Mumbai: Non-banking and housing finance companies are likely to see slower loan and revenue growth going ahead, but these negatives are in the price for most of these stocks, according to Morgan Stanley. Asset quality will be the key metric that will determine the future course for investors across wholesale and retail NBFCs, said Morgan Stanley.
Housing Development Finance Corporation, Mahindra & Mahindra Financial Services and Shriram Transport Finance Corporation are the top picks of Morgan Stanley. The investment bank said this is a one-year view with first quarter likely to be sluggish across NBFCs, especially auto financiers like Mahindra & Mahindra Financial and Shriram Transport.

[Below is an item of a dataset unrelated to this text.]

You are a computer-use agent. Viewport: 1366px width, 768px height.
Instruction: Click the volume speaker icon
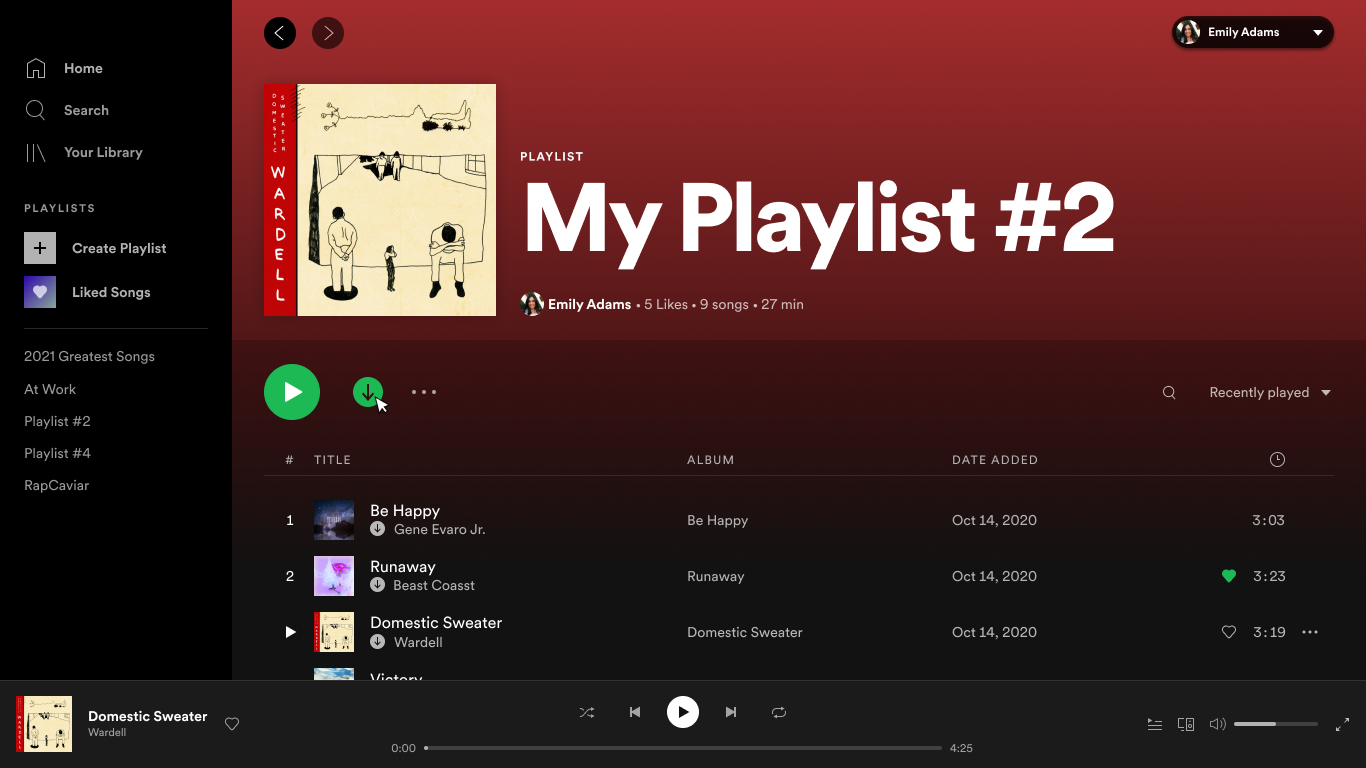tap(1217, 724)
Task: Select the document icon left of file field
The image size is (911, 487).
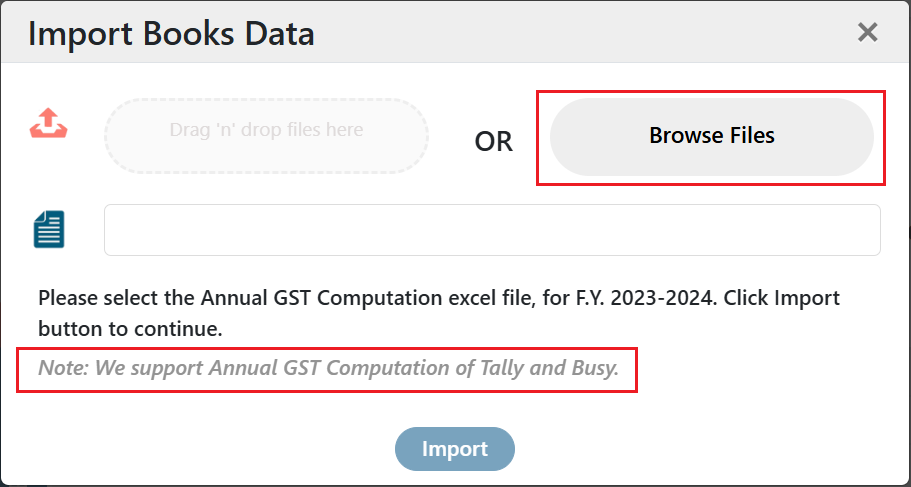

“For most NBFCs / HFCs this (slower loan and revenue growth) is driven by the slower demand environment, as underscored by weak news flow around both auto sales and housing,” said Morgan Stanley.
The firm said slower growth is already discounted in shares of auto financiers Shriram Transport and M& M Financial Services. Loan growth for HDFC and LIC Housing Finance is likely to be broadly steady in mid-teens in the April-June quarter, said Morgan Stanley.
Shares of Shriram Transport have fallen 13.8% in the last one year while those of M&M Financial Services have declined 20% during the same period. Shares of HDFC gained 15% in the last one year while those of LIC Housing Finance have gained 7.7% in the same period.
Morgan Stanley expects net interest margins to moderate at most lenders in the first quarter due to delayed impact of higher funding costs. Asset quality trajectory will be the key element that will determine both the stock performance around the results and in the medium term, said Morgan Stanley.